WORK REQUIRED:
Each line below is to be copied exactly as it appears.

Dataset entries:
══════

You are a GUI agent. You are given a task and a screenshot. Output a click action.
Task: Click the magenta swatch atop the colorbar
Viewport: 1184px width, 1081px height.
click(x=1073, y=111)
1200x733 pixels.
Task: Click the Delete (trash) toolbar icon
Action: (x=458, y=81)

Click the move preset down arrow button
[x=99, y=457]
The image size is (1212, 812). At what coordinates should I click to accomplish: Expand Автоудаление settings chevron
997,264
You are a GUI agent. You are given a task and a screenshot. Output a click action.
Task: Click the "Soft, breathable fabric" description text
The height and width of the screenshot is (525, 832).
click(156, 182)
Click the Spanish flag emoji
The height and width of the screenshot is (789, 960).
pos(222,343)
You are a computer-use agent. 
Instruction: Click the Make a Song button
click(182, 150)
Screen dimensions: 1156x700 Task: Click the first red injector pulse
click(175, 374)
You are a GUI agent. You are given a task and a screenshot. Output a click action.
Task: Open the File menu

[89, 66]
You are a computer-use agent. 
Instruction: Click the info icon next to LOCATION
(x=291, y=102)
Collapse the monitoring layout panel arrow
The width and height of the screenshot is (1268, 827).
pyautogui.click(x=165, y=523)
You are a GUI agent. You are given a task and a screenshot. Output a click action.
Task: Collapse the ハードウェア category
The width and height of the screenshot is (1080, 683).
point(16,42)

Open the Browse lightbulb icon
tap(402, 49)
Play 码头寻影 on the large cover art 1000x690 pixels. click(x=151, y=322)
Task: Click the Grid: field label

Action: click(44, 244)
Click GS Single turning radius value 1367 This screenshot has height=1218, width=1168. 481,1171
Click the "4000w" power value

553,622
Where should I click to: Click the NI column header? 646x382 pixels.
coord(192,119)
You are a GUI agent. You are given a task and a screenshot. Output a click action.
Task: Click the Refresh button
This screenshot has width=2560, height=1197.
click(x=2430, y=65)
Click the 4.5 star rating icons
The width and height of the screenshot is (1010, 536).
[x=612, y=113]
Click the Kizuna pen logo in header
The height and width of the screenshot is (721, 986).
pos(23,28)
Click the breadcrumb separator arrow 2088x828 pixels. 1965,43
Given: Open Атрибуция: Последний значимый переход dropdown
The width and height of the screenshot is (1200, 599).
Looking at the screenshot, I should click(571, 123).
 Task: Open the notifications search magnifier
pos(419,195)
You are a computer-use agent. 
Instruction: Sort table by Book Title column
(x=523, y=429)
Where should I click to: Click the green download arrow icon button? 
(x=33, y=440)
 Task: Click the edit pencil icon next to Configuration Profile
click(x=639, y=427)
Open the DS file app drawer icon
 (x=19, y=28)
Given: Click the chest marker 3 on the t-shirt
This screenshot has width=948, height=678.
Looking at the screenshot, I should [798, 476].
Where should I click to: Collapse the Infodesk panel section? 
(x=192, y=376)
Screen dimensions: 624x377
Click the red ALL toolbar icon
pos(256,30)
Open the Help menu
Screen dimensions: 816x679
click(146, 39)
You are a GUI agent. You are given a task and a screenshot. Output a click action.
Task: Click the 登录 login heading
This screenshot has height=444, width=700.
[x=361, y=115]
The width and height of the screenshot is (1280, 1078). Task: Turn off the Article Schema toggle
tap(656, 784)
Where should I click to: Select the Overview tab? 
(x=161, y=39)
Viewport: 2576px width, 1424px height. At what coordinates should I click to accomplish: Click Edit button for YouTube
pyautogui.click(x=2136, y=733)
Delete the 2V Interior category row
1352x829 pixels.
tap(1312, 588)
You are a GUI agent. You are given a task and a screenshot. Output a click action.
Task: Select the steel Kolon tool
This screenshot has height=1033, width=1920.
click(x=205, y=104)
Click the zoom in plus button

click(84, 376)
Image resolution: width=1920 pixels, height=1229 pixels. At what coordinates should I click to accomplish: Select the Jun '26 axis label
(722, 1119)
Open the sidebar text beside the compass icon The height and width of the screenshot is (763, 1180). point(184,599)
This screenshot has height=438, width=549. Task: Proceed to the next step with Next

══════

EXERCISE OUTPUT:
You are a GUI agent. You are given a task and a screenshot. Output a click action.
Task: Click the magenta swatch atop the colorbar
Viewport: 1184px width, 1081px height.
click(x=1073, y=111)
1200x733 pixels.
Task: Click the Delete (trash) toolbar icon
Action: (x=458, y=81)

Click the move preset down arrow button
[x=99, y=457]
The image size is (1212, 812). At what coordinates should I click to accomplish: Expand Автоудаление settings chevron
997,264
You are a GUI agent. You are given a task and a screenshot. Output a click action.
Task: Click the "Soft, breathable fabric" description text
The height and width of the screenshot is (525, 832).
click(156, 182)
Click the Spanish flag emoji
The height and width of the screenshot is (789, 960).
pos(222,343)
You are a computer-use agent. 
Instruction: Click the Make a Song button
click(182, 150)
Screen dimensions: 1156x700 Task: Click the first red injector pulse
click(175, 374)
You are a GUI agent. You are given a task and a screenshot. Output a click action.
Task: Open the File menu

[89, 66]
You are a computer-use agent. 
Instruction: Click the info icon next to LOCATION
(x=291, y=102)
Collapse the monitoring layout panel arrow
The width and height of the screenshot is (1268, 827).
pyautogui.click(x=165, y=523)
You are a GUI agent. You are given a task and a screenshot. Output a click action.
Task: Collapse the ハードウェア category
The width and height of the screenshot is (1080, 683).
point(16,42)

Open the Browse lightbulb icon
tap(402, 49)
Play 码头寻影 on the large cover art 1000x690 pixels. click(x=151, y=322)
Task: Click the Grid: field label

Action: click(44, 244)
Click GS Single turning radius value 1367 This screenshot has height=1218, width=1168. 481,1171
Click the "4000w" power value

553,622
Where should I click to: Click the NI column header? 646x382 pixels.
coord(192,119)
You are a GUI agent. You are given a task and a screenshot. Output a click action.
Task: Click the Refresh button
This screenshot has width=2560, height=1197.
click(x=2430, y=65)
Click the 4.5 star rating icons
The width and height of the screenshot is (1010, 536).
[x=612, y=113]
Click the Kizuna pen logo in header
The height and width of the screenshot is (721, 986).
pos(23,28)
Click the breadcrumb separator arrow 2088x828 pixels. 1965,43
Given: Open Атрибуция: Последний значимый переход dropdown
The width and height of the screenshot is (1200, 599).
Looking at the screenshot, I should click(571, 123).
 Task: Open the notifications search magnifier
pos(419,195)
You are a computer-use agent. 
Instruction: Sort table by Book Title column
(x=523, y=429)
Where should I click to: Click the green download arrow icon button? 
(x=33, y=440)
 Task: Click the edit pencil icon next to Configuration Profile
click(x=639, y=427)
Open the DS file app drawer icon
 (x=19, y=28)
Given: Click the chest marker 3 on the t-shirt
This screenshot has width=948, height=678.
Looking at the screenshot, I should [798, 476].
Where should I click to: Collapse the Infodesk panel section? 
(x=192, y=376)
Screen dimensions: 624x377
Click the red ALL toolbar icon
pos(256,30)
Open the Help menu
Screen dimensions: 816x679
click(146, 39)
You are a GUI agent. You are given a task and a screenshot. Output a click action.
Task: Click the 登录 login heading
This screenshot has height=444, width=700.
[x=361, y=115]
The width and height of the screenshot is (1280, 1078). Task: Turn off the Article Schema toggle
tap(656, 784)
Where should I click to: Select the Overview tab? 
(x=161, y=39)
Viewport: 2576px width, 1424px height. At what coordinates should I click to accomplish: Click Edit button for YouTube
pyautogui.click(x=2136, y=733)
Delete the 2V Interior category row
1352x829 pixels.
tap(1312, 588)
You are a GUI agent. You are given a task and a screenshot. Output a click action.
Task: Select the steel Kolon tool
This screenshot has height=1033, width=1920.
click(x=205, y=104)
Click the zoom in plus button

click(84, 376)
Image resolution: width=1920 pixels, height=1229 pixels. At what coordinates should I click to accomplish: Select the Jun '26 axis label
(722, 1119)
Open the sidebar text beside the compass icon The height and width of the screenshot is (763, 1180). point(184,599)
This screenshot has height=438, width=549. Task: Proceed to the next step with Next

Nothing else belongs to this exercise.